**Work required:**
Your copy should run exactly from the line containing "Image resolution: width=810" to the last line of the entries below, and it should include no pictures.

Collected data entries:
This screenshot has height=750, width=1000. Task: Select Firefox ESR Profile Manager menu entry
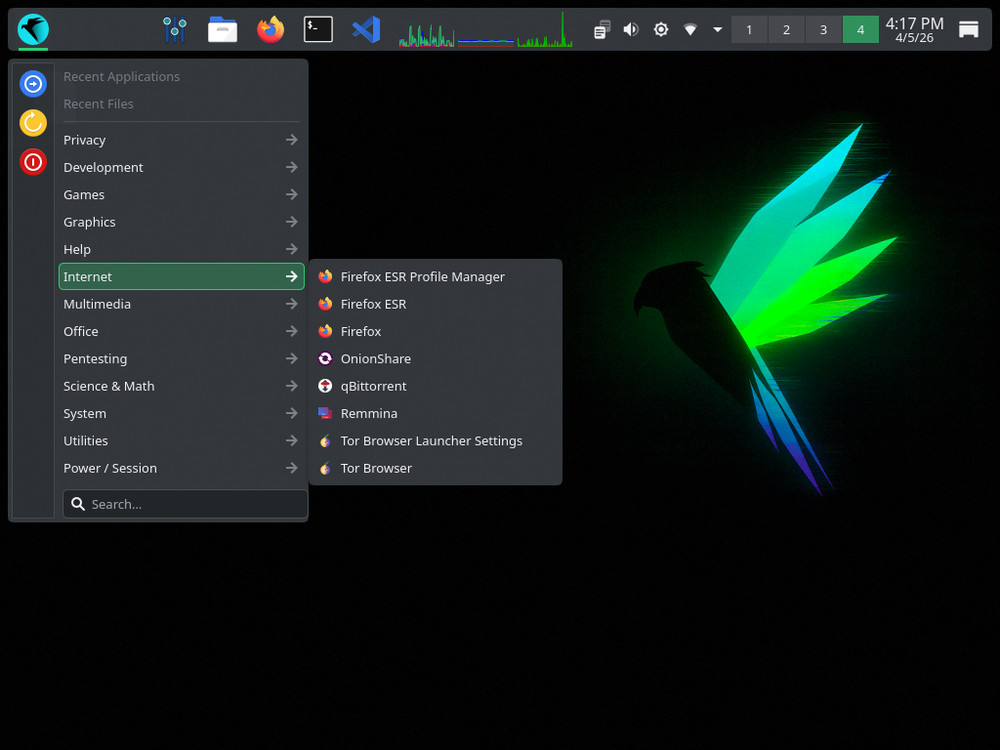click(421, 276)
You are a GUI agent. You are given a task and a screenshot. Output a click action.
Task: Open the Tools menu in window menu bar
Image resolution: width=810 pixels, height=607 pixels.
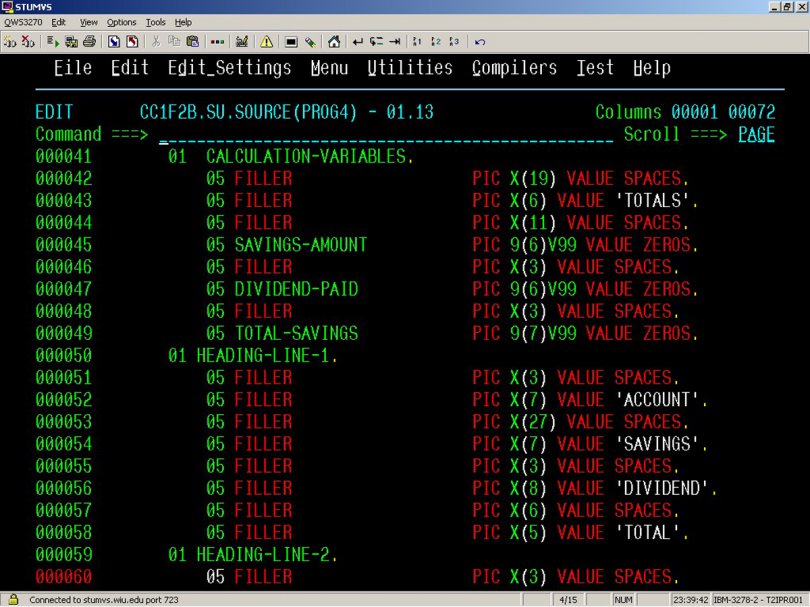(156, 22)
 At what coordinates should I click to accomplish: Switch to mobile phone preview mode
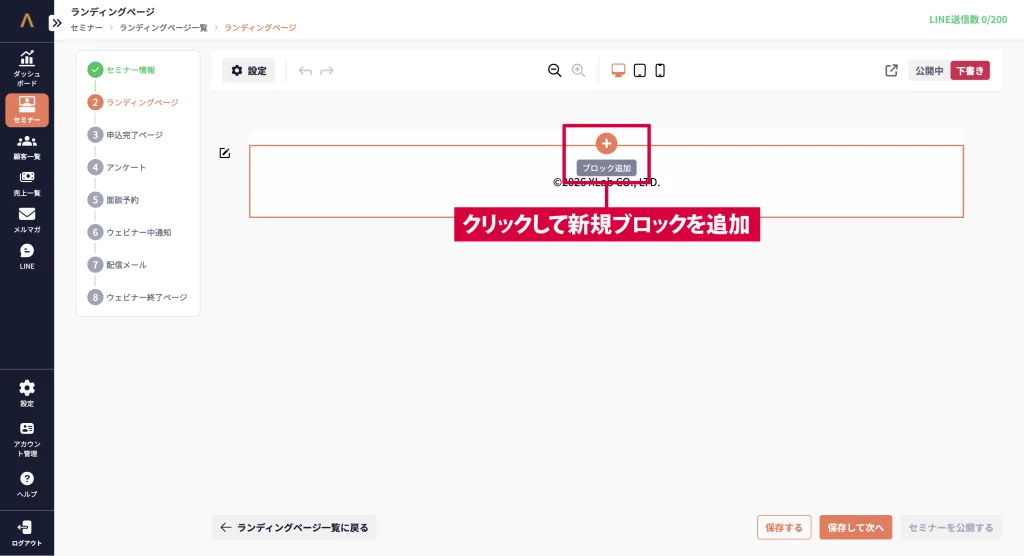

**Your solution:**
Image resolution: width=810 pixels, height=607 pixels.
(156, 22)
 At what coordinates should I click to accomplish: Switch to mobile phone preview mode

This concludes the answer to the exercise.